Crazy summer in Death Valley

Mesquite Flat Sand Dunes in Death Valley National Park - Photo: Stillgravity.
Mesquite Flat Sand Dunes in Death Valley National Park - License our images here.

Crazy to go in June to Death Valley. Bloody noses and melted cookies - the first thing painful, the second, delicious. Coming in summer was a trip to an oven. What a contrast with the nearby Sierra Nevada. 

Rainbow canyon and Father Crowley Vista Point gave us a lunar perspective. Rocks and dryness. The place was named after The Desert Padre, a catholic priest working in Inyo County that often stopped here for the views of the Mojave Desert and the Panamint Valley. 

This is the place of the famous Rainbow Canyon or "Star Wars Canyon" - it looks like Tatooine. This canyon is loved by USAF pilots for their low altitude training. On the beauty side: amazing horizontal bands on the cliffs from different geologic ages. Volcanic art.    

We reached "altitude" zero at Stovepipe Wells after crossing the Towne Pass at 5,000 feet elevation. Here there is a gas station with a store, a campground of the national park, and a hotel across the road. Not much. Blame the heat. Anyway, it's said that in Stovepipe Wells was installed the first telephone of Death Valley.

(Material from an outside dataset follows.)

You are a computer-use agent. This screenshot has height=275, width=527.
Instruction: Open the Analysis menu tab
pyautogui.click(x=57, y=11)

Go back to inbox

But Stovepipe Wells is not the lowest place in North America. The title goes to Badwater Basin at 282 feet under sea level - negative elevation. And yes, don't try the water down there. 

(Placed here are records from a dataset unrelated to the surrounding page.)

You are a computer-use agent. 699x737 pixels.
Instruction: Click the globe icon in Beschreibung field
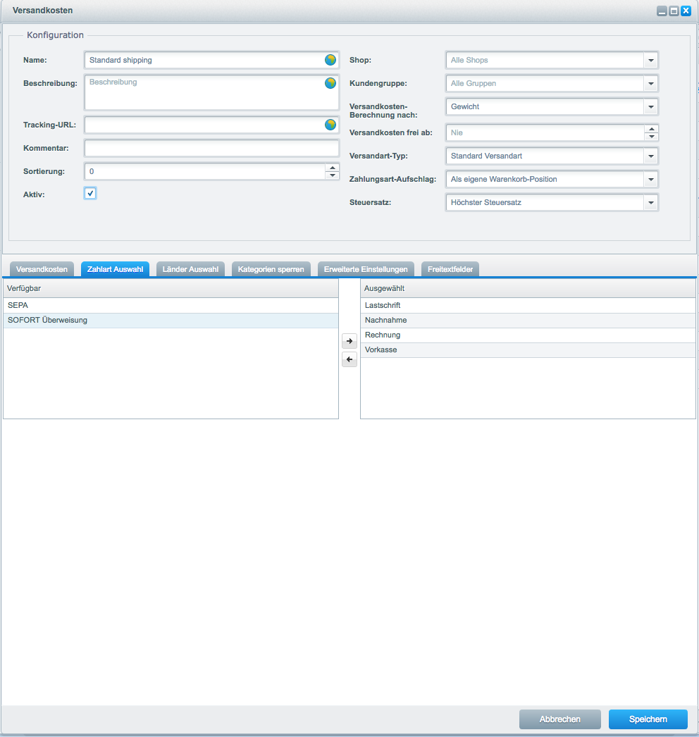tap(330, 83)
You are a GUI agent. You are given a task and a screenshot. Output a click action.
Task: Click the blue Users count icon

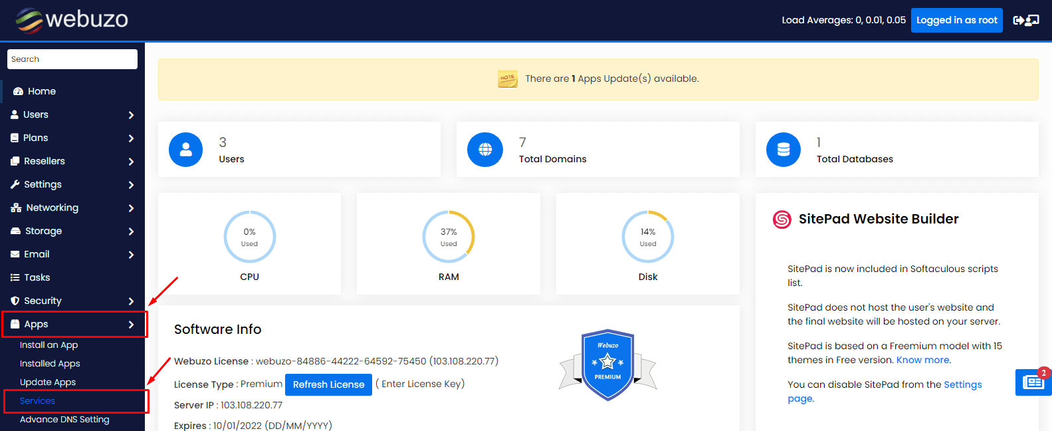tap(185, 150)
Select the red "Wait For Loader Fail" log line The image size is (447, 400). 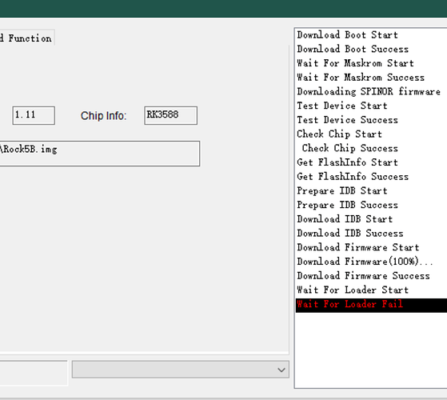371,305
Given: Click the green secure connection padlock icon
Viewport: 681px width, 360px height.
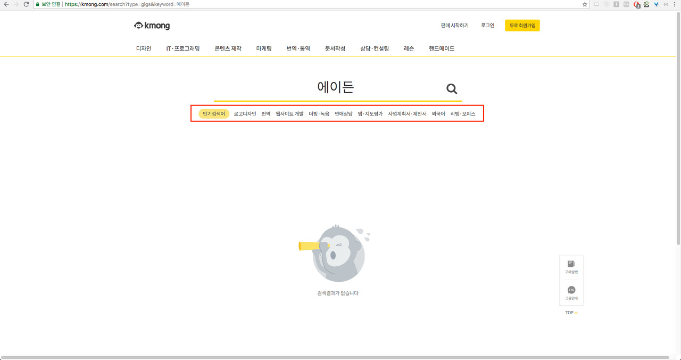Looking at the screenshot, I should pos(38,4).
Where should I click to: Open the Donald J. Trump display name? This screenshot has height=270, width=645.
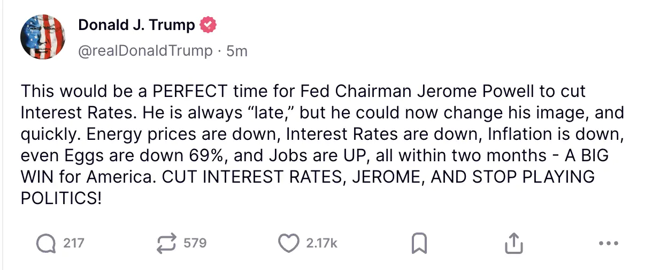tap(136, 25)
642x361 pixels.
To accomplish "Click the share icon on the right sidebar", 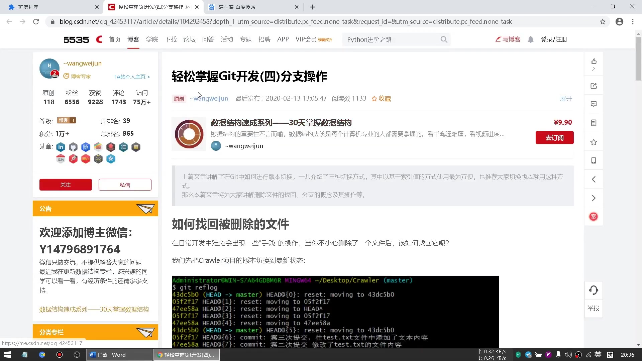I will coord(594,85).
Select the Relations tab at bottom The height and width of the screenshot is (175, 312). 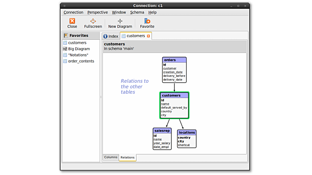[x=127, y=158]
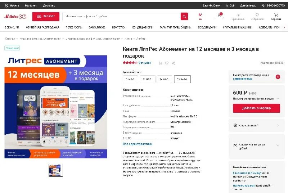288x193 pixels.
Task: Select the 3 мес. duration option
Action: click(x=148, y=79)
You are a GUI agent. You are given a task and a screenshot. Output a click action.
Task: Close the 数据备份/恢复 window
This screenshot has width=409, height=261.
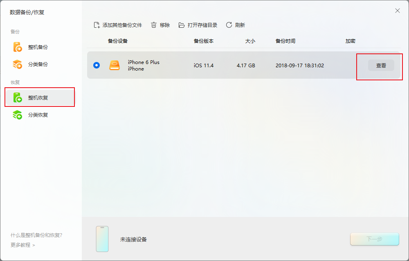[x=397, y=11]
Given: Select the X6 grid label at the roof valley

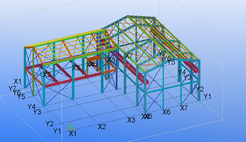Looking at the screenshot, I should [111, 60].
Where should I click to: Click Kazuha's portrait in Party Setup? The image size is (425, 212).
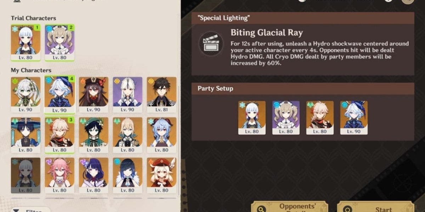point(320,118)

Why Stovepipe Wells? Someone marked the well of the oasis with a stovepipe. This was the only waterhole on the floor of the valley but wasn't located at the spot of today's waystation. It was to the east across the Mesquite Dunes - in this spot and this page has info and old photos -, and to the Mesquita Dunes we went. 

These dunes are not the highest in Death Valley, but for sure the most accessible. The Eureka Dunes are bigger, and the sand dunes of Colorado even bigger - those are the tallest in North America.  

Furnace Creek is the "biggest town" in Death Valley. With that name is not strange that the population runs in the hundreds. In 2013, Furnace Creek was the hottest place on Earth at 134℉. Do you want to move there? Ask about free housing. 

This old ranch is a weird green spot on the dull dryness of the desert. The national park visitor center is here. There are plenty of places to camp around.

Close by is the famous Zabriskie Point. Borax was mined here and one of the managers of the business was Christian Brevoort Zabriskie. The spot got his last name.     

These dramatic badlands were created by sediments of a lake that evaporated five million years ago. The darkest layers are lava. We walked under umbrellas. Too much heat this summer and many geological memories of ancient heat. British actor David Legeno - Fenrir Greyback from Harry Potter - died hiking in the area. His body was found by Manly Beacon, the highest outcrop of these strange rocks. Come in winter. It will make a difference. 

Some pictures of our trip to Hell. 

Rainbow Canyon and the dry soil of this area of Death Valley - Photos: Stillgravity.
The dryness of Rainbow Canyon at the western entrance of Death Valley National Park.

Sign of elevation sea level at Stovepipe Wells in Death Valley National Park - Photo: Stillgravity.
Stovepipe Wells at the bottom of Death Valley. Elevation sea level.           

Parking in the trailheads of Mesquite Flat Dunes and Zabriskie Point, Death Valley National Park - Photos: Stillgravity.
Our truck camper in the parking lots of Mesquite Flat Sand Dunes and Zabriskie Point.

The beauty of the badlands at Zabriskie Point in Death Valley National Park - Photo: Stillgravity.
The arid and dangerous beauty of the badlands at Zabriskie Point. What a dramatic landscape.